然后可以发现 race 测试、高并发测试都可以跑过了:

1
2
3
4
5
6
7
8
9
10
11
12
13
14
15
16
17
18
19
20
21
22
23
24
25
26
➜  raft git:(example) go test -run PartC -race
Test (PartC): basic persistence ...
... Passed -- 4.9 3 166 44344 7
Test (PartC): more persistence ...
... Passed -- 14.8 5 1264 277596 16
Test (PartC): partitioned leader and one follower crash, leader restarts ...
... Passed -- 1.2 3 42 11253 4
Test (PartC): Figure 8 ...
... Passed -- 36.0 5 1936 406861 44
Test (PartC): unreliable agreement ...
... Passed -- 4.0 5 233 85774 246
Test (PartC): Figure 8 (unreliable) ...
... Passed -- 39.3 5 4988 9210073 374
Test (PartC): churn ...
... Passed -- 16.4 5 1020 988536 545
Test (PartC): unreliable churn ...
... Passed -- 16.4 5 1527 1984672 228
PASS
ok course/raft 133.250s
➜ raft git:(example) dstest PartC -p 30 -n 100
Verbosity level set to 0
┏━━━━━━━┳━━━━━━━━┳━━━━━━━┳━━━━━━━━━━━━━━━┓
┃ Test ┃ Failed ┃ Total ┃ Time ┃
┡━━━━━━━╇━━━━━━━━╇━━━━━━━╇━━━━━━━━━━━━━━━┩
│ PartC │ 0 │ 100 │ 124.70 ± 4.35 │
└───────┴────────┴───────┴───────────────┘

检查列表

下面给出一些 PartC 可能有问题的检查列表,如果你的代码有问题,但是调了半天没有调出来,可以参考以下信息。

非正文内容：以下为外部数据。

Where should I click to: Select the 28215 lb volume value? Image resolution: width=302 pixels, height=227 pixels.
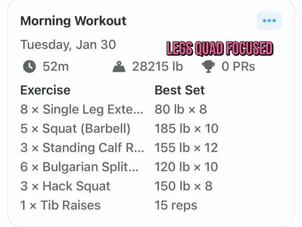pos(157,67)
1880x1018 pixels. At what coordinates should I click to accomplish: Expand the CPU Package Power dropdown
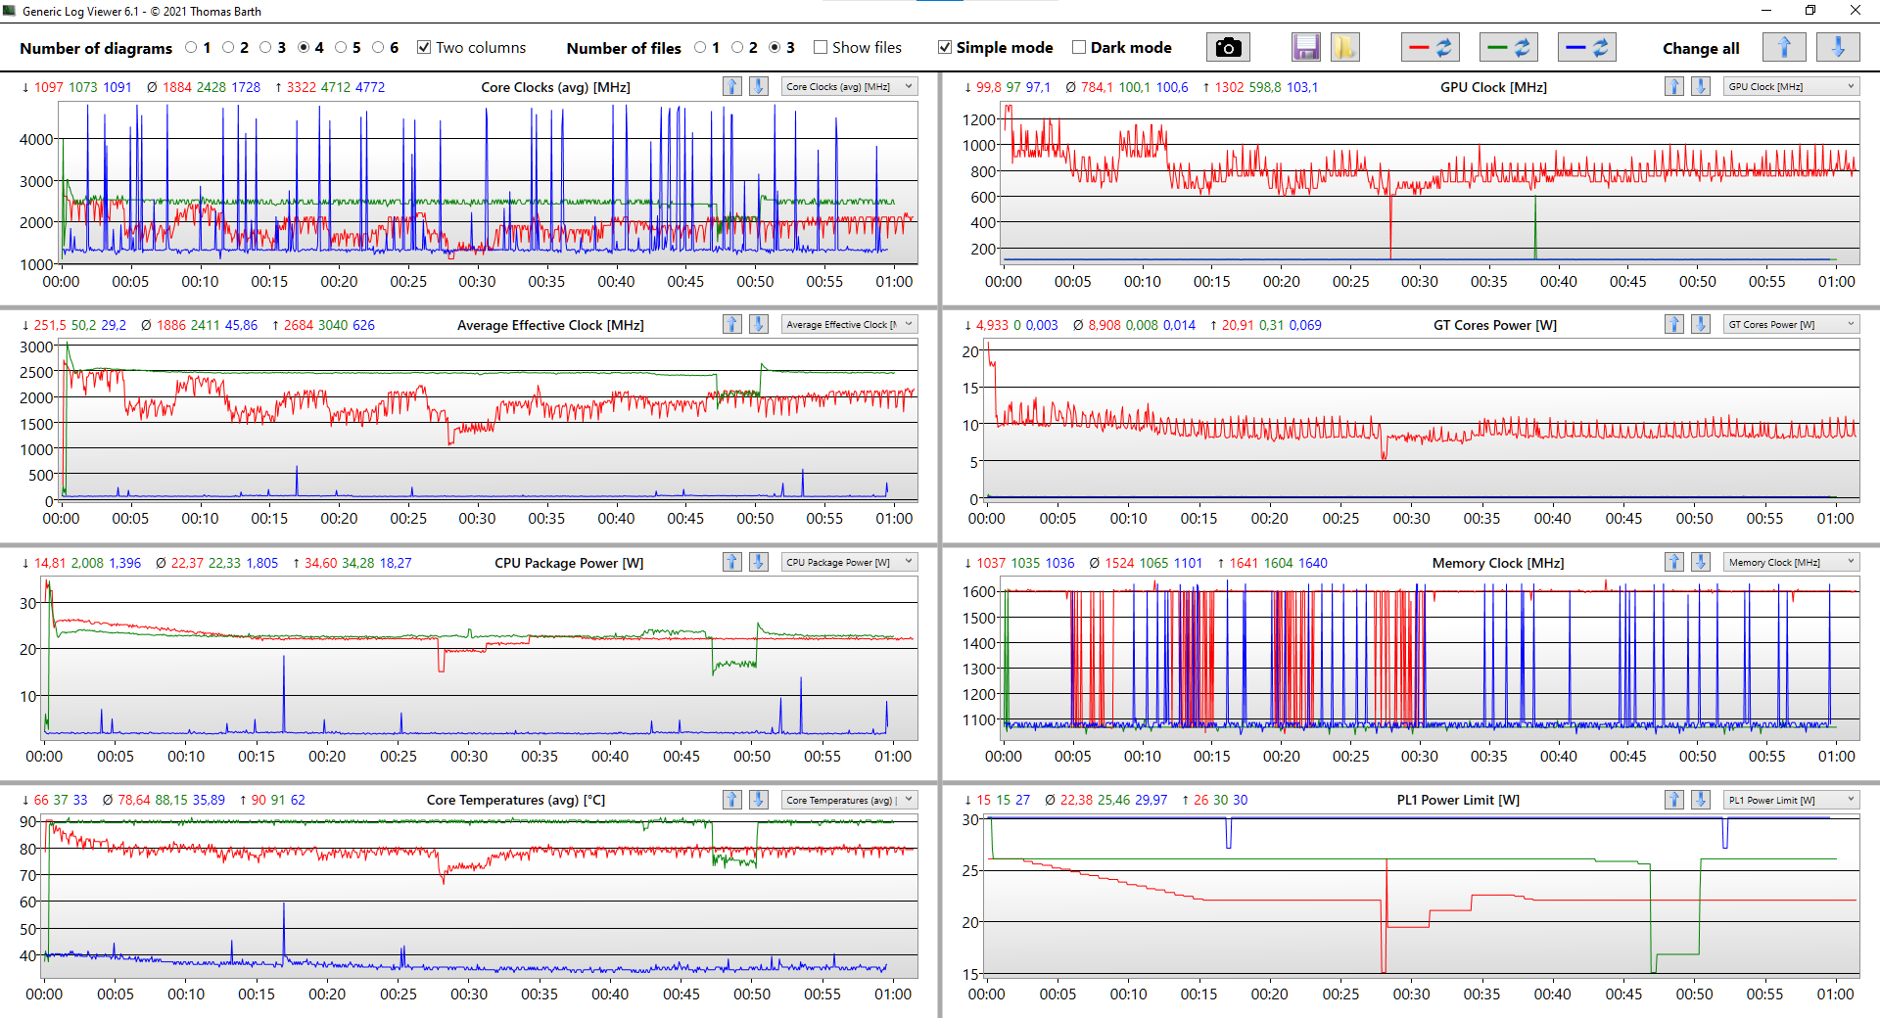click(849, 563)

  1. 只能提交本 term 日志,不然 TestFigure8PartC 过不了。
  2. 通过当选的 leader 可以及早 truncate 一些 Follower 的日志,以使之后快速收敛。测试了下似乎差别不大。
  3. 优化:收到 Start 就可以发 RPC,不然得等到下一个心跳间隔才能发;但是也不要发太频繁,不然一下 Start 五十个。
  4. 注意 reply.ConflictIndexreply.ConflictTerm 的第一项而不是 args.PrevTerm 的第一项。